»»
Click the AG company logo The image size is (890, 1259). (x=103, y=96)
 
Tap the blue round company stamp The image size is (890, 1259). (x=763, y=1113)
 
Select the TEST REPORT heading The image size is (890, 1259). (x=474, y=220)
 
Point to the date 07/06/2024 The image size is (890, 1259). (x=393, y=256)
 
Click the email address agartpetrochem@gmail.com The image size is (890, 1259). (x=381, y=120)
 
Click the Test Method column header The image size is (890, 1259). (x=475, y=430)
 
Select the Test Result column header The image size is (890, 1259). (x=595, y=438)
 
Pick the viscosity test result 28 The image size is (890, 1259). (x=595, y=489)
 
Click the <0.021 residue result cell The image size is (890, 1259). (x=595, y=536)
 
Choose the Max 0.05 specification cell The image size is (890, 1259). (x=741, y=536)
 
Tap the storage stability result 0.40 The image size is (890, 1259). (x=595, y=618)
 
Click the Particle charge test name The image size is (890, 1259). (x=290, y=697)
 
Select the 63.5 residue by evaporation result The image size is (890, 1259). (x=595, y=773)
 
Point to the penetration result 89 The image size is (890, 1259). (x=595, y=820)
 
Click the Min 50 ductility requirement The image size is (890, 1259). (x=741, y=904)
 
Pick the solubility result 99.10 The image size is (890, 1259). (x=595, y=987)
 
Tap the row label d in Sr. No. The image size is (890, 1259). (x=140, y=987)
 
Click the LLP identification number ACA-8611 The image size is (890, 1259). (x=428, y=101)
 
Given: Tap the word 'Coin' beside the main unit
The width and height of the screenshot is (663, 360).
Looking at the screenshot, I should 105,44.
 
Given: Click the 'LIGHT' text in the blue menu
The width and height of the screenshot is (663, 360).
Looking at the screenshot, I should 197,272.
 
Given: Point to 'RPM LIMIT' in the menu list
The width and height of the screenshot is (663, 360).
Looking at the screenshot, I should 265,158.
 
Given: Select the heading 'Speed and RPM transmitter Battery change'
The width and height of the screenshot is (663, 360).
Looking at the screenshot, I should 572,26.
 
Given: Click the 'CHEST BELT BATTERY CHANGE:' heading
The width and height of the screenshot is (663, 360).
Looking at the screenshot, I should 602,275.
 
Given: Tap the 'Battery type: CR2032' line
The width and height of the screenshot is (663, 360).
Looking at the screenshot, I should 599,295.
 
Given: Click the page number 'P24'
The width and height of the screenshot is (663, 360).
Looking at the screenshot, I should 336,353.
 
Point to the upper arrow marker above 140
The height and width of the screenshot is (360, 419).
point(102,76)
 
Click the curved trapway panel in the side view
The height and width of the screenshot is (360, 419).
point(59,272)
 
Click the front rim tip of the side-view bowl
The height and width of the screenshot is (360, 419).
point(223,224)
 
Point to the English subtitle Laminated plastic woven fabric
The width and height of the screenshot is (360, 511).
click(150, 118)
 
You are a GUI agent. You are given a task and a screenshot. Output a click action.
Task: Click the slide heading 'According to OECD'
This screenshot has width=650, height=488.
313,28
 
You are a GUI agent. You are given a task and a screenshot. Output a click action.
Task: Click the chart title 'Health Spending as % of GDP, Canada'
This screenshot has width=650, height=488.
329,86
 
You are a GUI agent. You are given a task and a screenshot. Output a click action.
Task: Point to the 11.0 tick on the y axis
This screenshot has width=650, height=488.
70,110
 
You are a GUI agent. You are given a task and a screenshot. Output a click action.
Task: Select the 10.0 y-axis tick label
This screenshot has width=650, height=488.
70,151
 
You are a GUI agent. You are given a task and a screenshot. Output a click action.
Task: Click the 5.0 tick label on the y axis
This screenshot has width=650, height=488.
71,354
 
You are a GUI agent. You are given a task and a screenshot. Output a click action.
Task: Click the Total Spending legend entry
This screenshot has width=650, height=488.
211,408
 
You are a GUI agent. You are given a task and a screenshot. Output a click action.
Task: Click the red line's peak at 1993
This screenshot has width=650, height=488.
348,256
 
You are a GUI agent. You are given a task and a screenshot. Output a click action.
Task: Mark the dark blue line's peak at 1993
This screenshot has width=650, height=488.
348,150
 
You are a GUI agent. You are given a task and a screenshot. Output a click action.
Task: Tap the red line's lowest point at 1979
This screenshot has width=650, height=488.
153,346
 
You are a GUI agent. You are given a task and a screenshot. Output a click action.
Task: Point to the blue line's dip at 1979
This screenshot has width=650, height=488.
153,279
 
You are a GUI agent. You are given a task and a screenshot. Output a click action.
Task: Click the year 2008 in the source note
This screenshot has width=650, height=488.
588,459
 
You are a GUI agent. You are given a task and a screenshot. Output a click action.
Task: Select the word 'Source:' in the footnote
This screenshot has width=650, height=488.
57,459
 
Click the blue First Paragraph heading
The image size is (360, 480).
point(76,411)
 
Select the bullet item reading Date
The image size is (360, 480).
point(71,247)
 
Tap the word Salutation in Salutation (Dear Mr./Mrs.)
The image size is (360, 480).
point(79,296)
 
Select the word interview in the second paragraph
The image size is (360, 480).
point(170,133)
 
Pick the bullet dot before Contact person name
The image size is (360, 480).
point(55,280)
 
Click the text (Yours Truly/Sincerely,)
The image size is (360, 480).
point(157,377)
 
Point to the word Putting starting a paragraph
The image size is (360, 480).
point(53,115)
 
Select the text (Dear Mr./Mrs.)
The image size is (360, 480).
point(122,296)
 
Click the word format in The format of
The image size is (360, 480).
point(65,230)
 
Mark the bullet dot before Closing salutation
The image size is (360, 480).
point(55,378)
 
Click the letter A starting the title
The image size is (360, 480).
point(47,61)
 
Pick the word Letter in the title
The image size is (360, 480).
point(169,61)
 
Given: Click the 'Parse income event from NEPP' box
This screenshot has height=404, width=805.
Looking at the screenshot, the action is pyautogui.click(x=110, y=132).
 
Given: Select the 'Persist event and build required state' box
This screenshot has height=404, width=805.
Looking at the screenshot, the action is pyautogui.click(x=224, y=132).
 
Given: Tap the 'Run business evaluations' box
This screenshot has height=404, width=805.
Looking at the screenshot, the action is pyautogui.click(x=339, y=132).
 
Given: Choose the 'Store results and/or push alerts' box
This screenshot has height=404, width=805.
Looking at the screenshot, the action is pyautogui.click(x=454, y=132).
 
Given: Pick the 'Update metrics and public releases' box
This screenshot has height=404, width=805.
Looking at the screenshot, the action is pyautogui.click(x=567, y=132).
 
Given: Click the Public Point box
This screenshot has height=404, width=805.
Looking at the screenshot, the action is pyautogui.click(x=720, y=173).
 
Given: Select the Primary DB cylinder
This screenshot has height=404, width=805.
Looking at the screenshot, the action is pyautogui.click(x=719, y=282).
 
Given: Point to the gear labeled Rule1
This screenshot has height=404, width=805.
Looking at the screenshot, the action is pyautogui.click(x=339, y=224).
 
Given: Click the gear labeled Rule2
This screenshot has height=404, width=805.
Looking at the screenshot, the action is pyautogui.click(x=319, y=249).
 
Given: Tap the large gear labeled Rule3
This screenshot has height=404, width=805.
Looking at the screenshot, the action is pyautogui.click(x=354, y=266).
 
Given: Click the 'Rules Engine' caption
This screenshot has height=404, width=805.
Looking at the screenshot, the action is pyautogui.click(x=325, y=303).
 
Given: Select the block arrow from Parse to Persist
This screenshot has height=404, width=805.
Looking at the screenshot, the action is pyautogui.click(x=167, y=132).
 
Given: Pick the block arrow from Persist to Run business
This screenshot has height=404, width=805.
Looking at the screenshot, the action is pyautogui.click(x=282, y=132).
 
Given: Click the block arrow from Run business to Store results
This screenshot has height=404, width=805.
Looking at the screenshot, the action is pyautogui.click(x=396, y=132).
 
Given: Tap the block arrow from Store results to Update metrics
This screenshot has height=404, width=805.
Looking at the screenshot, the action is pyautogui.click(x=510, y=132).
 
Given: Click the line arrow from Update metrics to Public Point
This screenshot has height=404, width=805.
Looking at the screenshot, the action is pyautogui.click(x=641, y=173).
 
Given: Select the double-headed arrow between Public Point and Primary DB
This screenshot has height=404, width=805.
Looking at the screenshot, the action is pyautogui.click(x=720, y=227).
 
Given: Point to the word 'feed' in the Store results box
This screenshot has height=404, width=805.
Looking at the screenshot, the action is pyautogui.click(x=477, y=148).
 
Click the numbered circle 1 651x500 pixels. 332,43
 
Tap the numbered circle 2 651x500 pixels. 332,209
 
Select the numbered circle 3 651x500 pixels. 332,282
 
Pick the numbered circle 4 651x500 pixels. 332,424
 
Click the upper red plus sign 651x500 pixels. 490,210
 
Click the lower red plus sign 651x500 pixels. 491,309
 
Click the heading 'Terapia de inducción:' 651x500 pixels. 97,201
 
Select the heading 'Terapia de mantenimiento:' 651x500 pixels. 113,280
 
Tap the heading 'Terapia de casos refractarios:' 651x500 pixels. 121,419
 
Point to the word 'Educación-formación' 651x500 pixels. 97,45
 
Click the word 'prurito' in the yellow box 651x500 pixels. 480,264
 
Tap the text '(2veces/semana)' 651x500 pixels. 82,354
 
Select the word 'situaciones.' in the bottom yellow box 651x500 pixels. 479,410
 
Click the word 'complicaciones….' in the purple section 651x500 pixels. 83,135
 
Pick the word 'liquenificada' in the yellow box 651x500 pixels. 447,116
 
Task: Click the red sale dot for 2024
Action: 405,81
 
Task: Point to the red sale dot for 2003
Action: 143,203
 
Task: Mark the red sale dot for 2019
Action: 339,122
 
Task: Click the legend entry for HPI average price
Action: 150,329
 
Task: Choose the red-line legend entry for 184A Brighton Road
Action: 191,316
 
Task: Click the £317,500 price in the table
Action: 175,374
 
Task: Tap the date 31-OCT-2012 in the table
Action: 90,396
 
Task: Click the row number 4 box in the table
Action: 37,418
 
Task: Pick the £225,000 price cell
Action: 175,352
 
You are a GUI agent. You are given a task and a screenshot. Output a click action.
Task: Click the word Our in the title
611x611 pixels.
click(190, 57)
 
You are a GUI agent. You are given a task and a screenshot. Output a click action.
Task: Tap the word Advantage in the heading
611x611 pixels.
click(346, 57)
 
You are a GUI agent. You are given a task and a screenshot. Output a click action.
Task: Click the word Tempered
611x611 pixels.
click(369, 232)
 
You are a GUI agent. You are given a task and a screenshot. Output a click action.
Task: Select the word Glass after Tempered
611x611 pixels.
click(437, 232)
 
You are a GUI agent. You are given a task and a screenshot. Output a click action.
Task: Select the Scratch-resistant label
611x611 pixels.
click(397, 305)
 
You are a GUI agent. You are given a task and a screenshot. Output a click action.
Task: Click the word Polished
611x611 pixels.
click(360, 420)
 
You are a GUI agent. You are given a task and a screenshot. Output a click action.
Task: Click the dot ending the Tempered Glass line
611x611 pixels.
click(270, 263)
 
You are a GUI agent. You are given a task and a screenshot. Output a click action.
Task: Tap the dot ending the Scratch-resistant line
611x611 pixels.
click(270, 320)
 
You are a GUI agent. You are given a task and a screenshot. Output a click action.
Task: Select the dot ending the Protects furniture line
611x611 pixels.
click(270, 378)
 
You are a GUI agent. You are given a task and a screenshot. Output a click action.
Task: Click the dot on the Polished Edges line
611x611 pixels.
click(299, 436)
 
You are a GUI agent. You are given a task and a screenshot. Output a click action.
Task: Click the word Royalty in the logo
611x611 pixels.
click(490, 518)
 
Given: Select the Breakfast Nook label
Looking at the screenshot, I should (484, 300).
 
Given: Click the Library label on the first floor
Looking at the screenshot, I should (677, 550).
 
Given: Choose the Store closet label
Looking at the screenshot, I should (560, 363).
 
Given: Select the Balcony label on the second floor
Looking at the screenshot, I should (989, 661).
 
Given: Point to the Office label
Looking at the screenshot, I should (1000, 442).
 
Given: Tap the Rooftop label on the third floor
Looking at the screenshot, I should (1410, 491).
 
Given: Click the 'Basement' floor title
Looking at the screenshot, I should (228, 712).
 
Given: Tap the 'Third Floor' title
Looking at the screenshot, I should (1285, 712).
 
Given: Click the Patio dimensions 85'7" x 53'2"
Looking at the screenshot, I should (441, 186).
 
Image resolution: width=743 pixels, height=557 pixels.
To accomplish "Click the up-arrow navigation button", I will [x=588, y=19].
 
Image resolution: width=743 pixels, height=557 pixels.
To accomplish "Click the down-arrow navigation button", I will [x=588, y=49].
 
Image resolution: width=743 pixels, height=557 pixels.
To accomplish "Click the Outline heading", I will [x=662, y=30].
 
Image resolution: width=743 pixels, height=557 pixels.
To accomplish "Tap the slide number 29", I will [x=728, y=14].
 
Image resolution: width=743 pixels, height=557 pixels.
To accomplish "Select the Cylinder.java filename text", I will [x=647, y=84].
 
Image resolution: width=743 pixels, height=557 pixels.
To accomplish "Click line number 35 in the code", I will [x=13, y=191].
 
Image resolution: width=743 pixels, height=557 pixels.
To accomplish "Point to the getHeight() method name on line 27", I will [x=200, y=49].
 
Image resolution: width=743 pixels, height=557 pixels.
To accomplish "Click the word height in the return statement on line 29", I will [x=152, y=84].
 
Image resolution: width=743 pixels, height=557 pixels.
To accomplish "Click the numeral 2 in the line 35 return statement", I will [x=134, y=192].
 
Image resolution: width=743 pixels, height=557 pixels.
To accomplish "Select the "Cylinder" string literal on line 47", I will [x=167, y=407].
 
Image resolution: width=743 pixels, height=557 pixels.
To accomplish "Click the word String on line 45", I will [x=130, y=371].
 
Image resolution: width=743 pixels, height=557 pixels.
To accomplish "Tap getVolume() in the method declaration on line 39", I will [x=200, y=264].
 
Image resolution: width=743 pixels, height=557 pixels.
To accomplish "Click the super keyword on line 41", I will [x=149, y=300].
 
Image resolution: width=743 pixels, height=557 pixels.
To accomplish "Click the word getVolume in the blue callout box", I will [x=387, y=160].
««
> **WHAT IS BEING ASKED**
Starting at the line that contains "Pick the word Letter in the title" and stopping after the line that contains "point(169,61)", rewrite those listing lines with "title" swapped for "heading" and nothing else altered.

> **EXERCISE RESPONSE**
Pick the word Letter in the heading
The image size is (360, 480).
point(169,61)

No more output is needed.